* WORK REQUEST: Across the entries that follow, count each line holding "banner" and state the total alone.

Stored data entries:
----------------------------------------
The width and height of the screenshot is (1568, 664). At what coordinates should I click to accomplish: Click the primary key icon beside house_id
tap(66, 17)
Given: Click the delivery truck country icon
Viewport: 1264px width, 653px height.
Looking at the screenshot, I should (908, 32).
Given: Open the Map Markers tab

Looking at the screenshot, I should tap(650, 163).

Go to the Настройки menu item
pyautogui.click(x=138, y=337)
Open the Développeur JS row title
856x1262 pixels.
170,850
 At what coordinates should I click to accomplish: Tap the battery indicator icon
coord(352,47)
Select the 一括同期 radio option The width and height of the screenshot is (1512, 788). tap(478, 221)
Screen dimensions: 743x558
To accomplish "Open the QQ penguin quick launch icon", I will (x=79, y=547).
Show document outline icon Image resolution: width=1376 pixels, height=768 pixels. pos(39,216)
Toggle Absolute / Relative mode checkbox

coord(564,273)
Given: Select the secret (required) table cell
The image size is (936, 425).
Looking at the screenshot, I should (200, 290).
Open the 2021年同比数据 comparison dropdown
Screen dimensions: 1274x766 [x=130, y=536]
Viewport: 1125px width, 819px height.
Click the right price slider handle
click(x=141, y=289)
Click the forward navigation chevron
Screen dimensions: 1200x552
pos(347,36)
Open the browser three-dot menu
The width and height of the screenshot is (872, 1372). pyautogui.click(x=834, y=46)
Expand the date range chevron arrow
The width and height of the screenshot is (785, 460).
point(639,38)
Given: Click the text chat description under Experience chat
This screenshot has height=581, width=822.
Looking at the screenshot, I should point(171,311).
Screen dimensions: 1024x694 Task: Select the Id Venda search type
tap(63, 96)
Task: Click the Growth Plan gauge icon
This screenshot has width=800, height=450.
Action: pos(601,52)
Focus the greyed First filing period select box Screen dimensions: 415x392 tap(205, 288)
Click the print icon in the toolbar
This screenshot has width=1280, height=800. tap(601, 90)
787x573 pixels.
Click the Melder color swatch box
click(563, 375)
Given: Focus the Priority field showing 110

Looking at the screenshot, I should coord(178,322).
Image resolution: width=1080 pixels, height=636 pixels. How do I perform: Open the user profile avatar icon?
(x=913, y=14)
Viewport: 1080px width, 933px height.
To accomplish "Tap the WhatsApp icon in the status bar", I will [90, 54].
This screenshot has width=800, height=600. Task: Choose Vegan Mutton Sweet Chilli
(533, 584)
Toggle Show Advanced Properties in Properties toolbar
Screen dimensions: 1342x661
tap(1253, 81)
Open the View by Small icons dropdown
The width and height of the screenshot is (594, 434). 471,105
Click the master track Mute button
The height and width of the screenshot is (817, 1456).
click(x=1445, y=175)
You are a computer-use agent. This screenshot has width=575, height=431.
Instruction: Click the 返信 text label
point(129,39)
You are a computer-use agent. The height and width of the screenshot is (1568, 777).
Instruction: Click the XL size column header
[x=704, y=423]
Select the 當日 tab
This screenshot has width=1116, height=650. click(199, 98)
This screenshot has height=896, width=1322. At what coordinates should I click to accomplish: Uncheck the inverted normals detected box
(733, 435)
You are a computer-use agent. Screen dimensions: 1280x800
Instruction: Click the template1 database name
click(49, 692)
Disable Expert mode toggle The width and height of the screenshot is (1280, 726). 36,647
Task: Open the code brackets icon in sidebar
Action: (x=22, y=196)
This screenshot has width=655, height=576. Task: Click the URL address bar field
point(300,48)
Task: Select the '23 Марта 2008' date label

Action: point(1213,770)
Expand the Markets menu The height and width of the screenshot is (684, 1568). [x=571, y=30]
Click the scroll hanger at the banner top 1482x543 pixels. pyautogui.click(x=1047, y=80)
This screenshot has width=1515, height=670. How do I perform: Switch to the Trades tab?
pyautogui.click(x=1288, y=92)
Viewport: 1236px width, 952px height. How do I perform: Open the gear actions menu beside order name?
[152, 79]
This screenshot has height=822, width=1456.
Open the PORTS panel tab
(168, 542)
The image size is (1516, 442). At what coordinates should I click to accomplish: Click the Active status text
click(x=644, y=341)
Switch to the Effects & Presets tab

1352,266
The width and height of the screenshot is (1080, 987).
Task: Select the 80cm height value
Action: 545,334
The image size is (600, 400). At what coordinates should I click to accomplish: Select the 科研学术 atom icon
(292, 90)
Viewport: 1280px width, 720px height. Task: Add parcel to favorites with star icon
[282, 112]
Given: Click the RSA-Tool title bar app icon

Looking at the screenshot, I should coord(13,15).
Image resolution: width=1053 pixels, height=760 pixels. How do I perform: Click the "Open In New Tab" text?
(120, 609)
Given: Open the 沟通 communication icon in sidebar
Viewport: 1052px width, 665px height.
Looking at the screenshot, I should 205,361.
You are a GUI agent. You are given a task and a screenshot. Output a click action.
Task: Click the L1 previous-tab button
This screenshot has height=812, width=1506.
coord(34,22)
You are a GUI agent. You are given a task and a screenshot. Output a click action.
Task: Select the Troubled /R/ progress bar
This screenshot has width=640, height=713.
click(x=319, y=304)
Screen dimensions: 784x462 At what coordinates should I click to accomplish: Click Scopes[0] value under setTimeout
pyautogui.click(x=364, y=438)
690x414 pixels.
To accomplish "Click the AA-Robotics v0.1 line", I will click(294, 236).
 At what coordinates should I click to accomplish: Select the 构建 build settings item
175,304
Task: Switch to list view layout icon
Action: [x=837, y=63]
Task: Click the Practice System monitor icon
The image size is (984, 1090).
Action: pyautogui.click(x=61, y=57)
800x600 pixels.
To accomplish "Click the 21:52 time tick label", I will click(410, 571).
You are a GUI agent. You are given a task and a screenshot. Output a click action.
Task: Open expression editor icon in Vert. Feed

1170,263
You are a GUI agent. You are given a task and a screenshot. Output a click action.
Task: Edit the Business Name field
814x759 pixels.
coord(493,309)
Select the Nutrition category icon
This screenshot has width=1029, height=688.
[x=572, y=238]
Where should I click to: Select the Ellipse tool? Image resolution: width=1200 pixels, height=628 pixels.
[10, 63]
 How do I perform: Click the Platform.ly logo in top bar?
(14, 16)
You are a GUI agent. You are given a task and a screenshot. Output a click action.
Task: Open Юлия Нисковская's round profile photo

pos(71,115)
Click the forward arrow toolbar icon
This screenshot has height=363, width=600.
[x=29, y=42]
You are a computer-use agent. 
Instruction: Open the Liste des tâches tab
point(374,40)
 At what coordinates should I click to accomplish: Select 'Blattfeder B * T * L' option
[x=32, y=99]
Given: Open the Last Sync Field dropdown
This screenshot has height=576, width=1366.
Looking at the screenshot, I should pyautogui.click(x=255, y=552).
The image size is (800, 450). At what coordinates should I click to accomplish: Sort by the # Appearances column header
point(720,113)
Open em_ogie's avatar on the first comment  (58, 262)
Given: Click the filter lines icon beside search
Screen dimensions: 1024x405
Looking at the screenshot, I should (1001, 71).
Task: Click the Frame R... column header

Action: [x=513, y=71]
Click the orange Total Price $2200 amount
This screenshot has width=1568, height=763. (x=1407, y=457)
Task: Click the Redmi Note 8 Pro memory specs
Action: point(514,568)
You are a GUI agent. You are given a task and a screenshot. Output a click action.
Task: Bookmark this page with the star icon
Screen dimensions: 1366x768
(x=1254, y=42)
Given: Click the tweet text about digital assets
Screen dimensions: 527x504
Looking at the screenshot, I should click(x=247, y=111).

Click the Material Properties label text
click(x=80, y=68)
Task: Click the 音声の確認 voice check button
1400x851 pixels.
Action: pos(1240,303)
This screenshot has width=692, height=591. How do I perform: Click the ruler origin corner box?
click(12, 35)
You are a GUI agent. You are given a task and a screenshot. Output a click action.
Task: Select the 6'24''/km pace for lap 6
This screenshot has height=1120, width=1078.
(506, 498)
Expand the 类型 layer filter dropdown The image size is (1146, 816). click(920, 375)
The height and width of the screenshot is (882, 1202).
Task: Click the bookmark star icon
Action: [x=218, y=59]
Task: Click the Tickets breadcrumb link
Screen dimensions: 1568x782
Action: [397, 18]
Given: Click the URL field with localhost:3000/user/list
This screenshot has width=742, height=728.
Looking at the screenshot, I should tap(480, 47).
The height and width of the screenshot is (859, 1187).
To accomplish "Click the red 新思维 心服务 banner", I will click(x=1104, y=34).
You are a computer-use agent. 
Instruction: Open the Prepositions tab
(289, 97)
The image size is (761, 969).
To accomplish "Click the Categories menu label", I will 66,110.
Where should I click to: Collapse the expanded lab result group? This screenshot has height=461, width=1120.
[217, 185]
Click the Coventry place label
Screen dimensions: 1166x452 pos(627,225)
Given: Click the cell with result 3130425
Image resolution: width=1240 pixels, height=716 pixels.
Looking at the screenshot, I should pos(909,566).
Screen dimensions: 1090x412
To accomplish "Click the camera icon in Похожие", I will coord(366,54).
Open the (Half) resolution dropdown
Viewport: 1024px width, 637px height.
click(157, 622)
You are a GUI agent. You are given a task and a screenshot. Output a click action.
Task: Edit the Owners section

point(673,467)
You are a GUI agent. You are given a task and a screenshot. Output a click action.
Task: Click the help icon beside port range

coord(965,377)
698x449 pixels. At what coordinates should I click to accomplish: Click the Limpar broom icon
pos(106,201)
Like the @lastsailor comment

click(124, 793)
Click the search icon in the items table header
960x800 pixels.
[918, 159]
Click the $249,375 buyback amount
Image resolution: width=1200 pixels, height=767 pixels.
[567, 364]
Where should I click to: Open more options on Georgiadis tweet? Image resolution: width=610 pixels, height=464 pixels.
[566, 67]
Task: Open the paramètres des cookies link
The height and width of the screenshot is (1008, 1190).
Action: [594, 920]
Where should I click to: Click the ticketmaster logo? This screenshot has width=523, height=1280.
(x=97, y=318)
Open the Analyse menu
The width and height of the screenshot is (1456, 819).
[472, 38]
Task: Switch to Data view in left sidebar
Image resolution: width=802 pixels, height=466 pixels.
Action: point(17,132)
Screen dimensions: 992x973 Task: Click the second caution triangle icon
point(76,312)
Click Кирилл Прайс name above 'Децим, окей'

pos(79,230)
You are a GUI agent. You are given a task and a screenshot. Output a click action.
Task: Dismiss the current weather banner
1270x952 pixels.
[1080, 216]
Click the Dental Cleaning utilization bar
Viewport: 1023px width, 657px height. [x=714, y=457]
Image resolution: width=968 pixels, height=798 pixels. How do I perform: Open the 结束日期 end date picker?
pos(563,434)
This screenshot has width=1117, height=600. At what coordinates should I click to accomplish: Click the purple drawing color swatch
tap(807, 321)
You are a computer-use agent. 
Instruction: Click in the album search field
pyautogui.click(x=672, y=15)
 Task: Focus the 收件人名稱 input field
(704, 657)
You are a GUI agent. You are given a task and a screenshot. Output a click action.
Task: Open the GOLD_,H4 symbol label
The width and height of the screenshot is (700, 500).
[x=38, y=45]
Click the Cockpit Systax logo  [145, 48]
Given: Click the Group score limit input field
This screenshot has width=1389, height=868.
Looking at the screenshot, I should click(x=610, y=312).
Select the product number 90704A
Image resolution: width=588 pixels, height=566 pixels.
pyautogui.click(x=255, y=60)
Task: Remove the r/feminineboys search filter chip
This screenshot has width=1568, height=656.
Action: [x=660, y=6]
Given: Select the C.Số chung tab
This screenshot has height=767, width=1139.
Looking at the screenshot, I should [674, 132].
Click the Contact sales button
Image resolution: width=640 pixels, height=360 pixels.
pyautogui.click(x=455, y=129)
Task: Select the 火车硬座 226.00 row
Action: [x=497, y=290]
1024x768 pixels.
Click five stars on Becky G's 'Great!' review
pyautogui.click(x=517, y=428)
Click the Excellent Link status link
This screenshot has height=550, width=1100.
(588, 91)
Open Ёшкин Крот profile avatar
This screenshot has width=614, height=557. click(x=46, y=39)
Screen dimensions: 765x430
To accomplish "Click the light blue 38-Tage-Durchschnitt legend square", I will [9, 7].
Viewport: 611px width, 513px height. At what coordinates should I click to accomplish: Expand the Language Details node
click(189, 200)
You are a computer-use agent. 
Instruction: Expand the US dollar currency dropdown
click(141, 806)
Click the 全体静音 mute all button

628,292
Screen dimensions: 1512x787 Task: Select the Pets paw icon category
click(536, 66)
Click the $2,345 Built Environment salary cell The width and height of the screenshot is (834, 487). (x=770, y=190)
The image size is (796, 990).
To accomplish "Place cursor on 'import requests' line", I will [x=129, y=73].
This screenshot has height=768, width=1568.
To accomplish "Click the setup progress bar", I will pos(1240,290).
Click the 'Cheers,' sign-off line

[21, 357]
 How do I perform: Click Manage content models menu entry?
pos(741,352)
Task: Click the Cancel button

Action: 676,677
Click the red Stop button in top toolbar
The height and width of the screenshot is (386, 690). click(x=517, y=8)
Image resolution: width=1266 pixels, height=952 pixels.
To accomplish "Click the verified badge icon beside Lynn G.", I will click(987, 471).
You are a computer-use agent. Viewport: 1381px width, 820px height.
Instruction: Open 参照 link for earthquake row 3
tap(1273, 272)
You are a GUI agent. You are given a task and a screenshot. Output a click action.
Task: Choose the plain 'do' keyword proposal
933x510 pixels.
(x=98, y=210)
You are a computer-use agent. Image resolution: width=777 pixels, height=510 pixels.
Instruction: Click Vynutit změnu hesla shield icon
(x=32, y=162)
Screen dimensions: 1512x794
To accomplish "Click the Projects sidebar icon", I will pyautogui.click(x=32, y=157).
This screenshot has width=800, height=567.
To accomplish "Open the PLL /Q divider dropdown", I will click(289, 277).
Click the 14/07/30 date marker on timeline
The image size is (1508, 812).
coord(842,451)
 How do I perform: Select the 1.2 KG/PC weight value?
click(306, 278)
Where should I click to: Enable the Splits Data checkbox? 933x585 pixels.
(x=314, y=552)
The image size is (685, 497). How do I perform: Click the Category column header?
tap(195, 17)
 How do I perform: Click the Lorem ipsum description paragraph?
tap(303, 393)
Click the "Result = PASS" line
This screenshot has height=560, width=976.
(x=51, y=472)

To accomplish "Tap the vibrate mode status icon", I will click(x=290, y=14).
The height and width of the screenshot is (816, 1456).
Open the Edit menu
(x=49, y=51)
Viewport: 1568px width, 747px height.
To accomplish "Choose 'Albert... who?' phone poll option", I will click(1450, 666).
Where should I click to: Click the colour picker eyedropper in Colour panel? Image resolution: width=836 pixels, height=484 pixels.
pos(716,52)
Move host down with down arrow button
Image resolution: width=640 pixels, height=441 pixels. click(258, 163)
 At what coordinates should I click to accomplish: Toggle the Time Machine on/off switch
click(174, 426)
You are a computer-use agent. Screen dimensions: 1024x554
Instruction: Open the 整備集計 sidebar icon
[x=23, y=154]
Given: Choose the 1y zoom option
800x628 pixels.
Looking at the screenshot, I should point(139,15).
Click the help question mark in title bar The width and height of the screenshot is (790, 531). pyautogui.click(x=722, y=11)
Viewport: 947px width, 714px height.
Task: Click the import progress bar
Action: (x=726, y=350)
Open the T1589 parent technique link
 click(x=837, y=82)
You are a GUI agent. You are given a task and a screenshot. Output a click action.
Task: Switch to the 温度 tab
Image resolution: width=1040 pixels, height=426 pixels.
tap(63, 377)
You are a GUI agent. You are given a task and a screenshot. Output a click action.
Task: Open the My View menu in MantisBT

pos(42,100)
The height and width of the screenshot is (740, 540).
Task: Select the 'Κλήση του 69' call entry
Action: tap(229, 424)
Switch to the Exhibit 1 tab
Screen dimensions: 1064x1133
----------------------------------------
* RESPONSE TO THE EXERCISE: 3